Family issues warning after young mom dies from 'brain-eating' amoeba



OKLAHOMA CITY -- An Oklahoma couple says what started as a severe headache quickly turned deadly for their 24-year-old daughter Elizabeth Knight. The young mom had originally been diagnosed with bacterial meningitis -- but when she continued to rapidly deteriorate, doctors started asking more questions.

Knight died as a result of a brain-eating amoeba.

 

"She had a smile that could light up a room," Alonie McKown said.

It is a smile Alonie and Mike McKown now only get to see in pictures.

"Just getting up every day, putting one foot in front of the other has been difficult," Mike McKown said.

A fun day at Lake Murray in August of 2015 turned into tragedy for the family. Just a few days after taking her two young kids for a swim, Elizabeth Knight fell ill.

What started as a severe headache got much worse.

"Her roommate had said that she woke up stumbling through the house. She was incoherent," Alonie McKown said.

Knight was diagnosed with bacterial meningitis, but when she continued to rapidly deteriorate, doctors started asking more questions.

"The history of her having an exposure to freshwater, swimming in Lake Murray, freshwater lake, was exposed at that time, and that's the first time that "Primary Amoebic Meningoencephalitis" was brought up," Mike McKown said.

It was the disease called “PAM” that took the 24-year-old woman's life.

"It is extremely rare, but it can cause swelling of the lining of the brain and spinal cord," Joli Stone, an epidemiologist, said. "It's caused by an amoeba called Naegleria fowleri.”

Health experts say the amoeba is found in warm, fresh bodies of water like lakes, rivers and ponds.

They say the free-living organism travels up the nose and into the brain.

Symptoms typically start one to nine days after it is contracted.

"They start off usually with a high fever then nausea and vomiting, and then later develop altered mental status and even coma," Stone explained.

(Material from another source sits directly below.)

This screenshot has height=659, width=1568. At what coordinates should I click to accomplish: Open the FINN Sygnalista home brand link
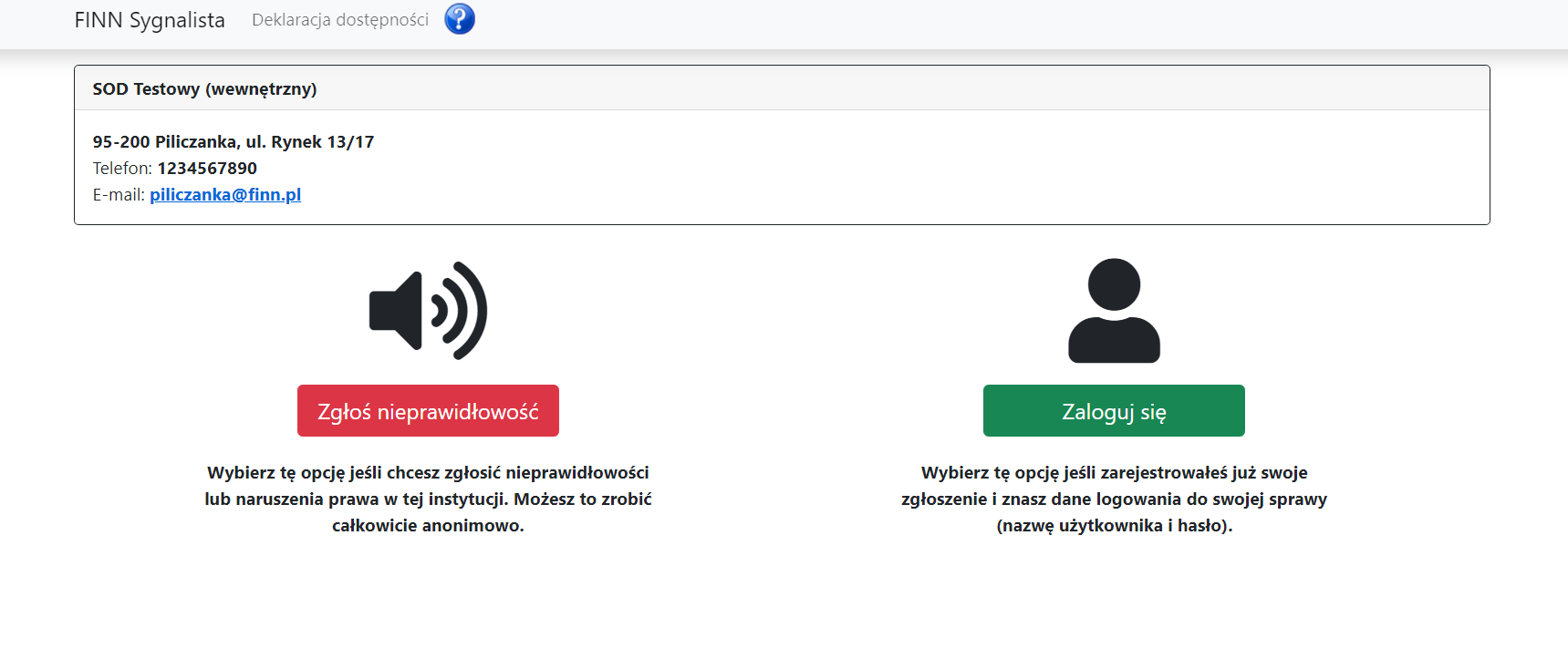(x=150, y=20)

Though nothing can bring Knight back, her parents are keeping her memory alive by raising awareness about the disease.

"There's no doubt in our mind that she would want us to do everything we could to prevent this from happening to another family," Mike McKown said.

They are not asking you to not enjoy the water -- but they do ask that you take precautions, like wearing a nose plug or holding your nose before you go under.